** Material for the task follows **

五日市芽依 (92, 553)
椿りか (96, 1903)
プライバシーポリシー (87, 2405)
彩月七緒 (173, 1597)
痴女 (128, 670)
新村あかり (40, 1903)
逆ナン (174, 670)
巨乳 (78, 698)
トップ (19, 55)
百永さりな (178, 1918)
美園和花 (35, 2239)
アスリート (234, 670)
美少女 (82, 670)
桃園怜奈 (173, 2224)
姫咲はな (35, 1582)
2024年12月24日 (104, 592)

** End of Material for the task **

# Aim of the exercise
Give back all the data exactly as written.

# Solution to the exercise
五日市芽依 (92, 553)
椿りか (96, 1903)
プライバシーポリシー (87, 2405)
彩月七緒 (173, 1597)
痴女 (128, 670)
新村あかり (40, 1903)
逆ナン (174, 670)
巨乳 (78, 698)
トップ (19, 55)
百永さりな (178, 1918)
美園和花 (35, 2239)
アスリート (234, 670)
美少女 (82, 670)
桃園怜奈 (173, 2224)
姫咲はな (35, 1582)
2024年12月24日 (104, 592)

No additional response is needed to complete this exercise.